The Ombudsman’s role and powers
- The Local Government Act 1974 sets out our powers but also imposes restrictions on what we can investigate.
- We cannot investigate late complaints unless we decide there are good reasons. Late complaints are when someone takes more than 12 months to complain to us about something a council has done. (Local Government Act 1974, sections 26B and 34D, as amended)
How I considered this complaint
- I considered information provided by the complainant.
- I considered the Ombudsman’s Assessment Code.
- I sent the complainant a draft of my decision and considered her comments in response.
My assessment
- Mrs X complains about third party top-up payments she and her father paid towards her mother’s care home fees between 2016 and 2021 which she believes were unlawful.
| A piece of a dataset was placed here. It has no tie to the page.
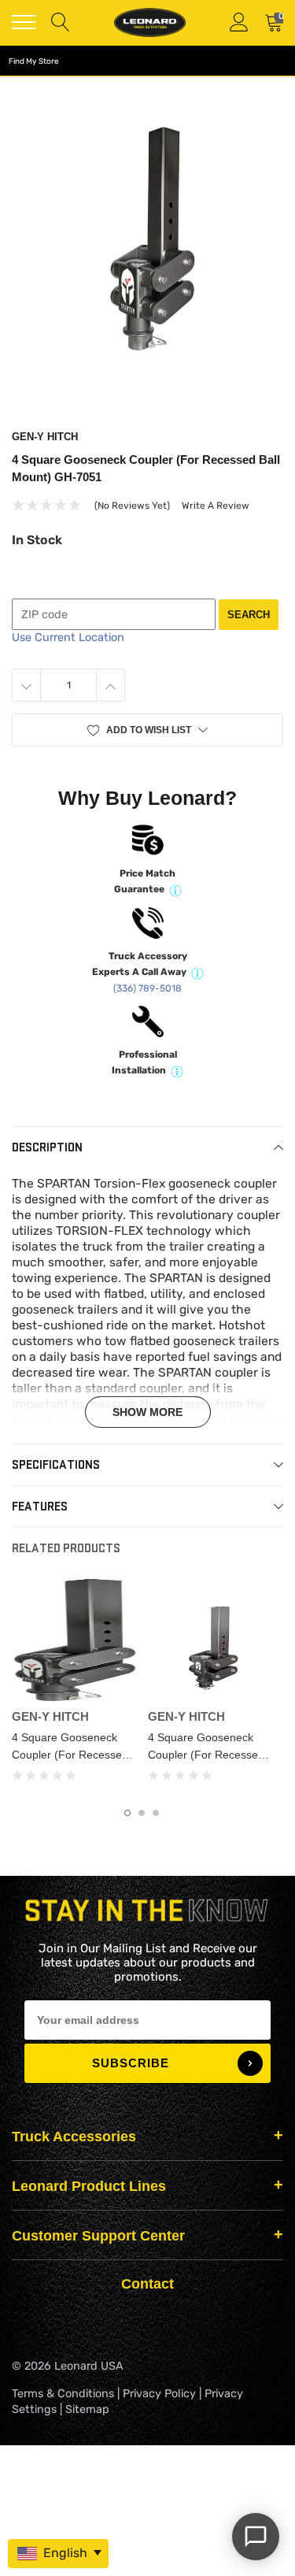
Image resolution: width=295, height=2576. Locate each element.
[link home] (149, 22)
Mrs X says they paid a total of £27,000. She feels they were emotionally blackmailed by the Council into agreeing the third party top-up.
- Mrs X complained to the Council about the top-ups in late 2018. The Council sent a final response, which signposted Mrs X to this office, in January 2019.
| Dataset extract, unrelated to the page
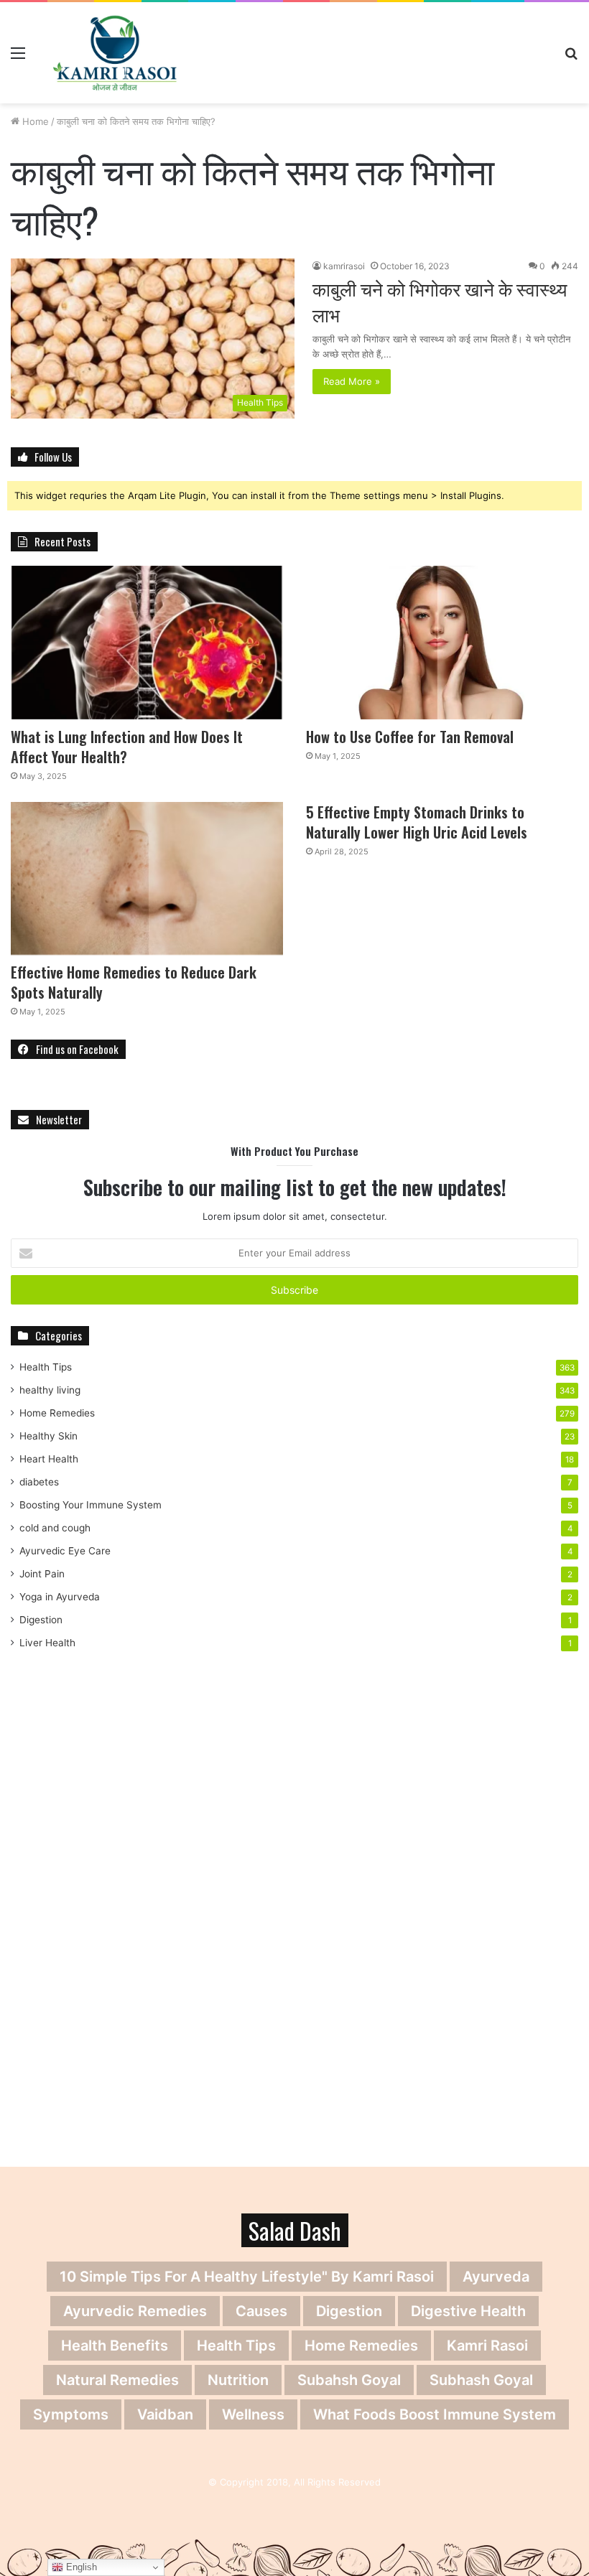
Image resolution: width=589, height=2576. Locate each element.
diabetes (39, 1482)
- Mrs X says she submitted two complaints to this office, by post, in December 2018 and then in November 2019 but did not receive a response. We have not received any complaints by post from Mrs X. We received an online complaint in January 2019. This did not contain sufficient information for us to consider the complaint. The records show we closed the complaint for this reason, and advised the complainant of this. We do not now hold any further detail on this complaint as due to the passage of time, the file retention period has passed and the records have been destroyed.
- The law says a complaint should be made to us within 12 months of a person first becoming aware of the matter they wish to complain about. Mrs X first became aware of the matter in 2016 when she started paying her mother’s top-up fees and so the complaint is very late. Mrs X could have been reasonably expected to have made further contact with this office much sooner to check her 2018 and 2019 postal complaints had been received when she did not receive a response. I see no good grounds to exercise discretion to consider this matter now, almost six years on from Mrs X first becoming aware of the matter.
Final decision
- We will not investigate this complaint. It lies outside our jurisdiction because it is late and I see no good grounds to exercise discretion to consider this very late complaint now.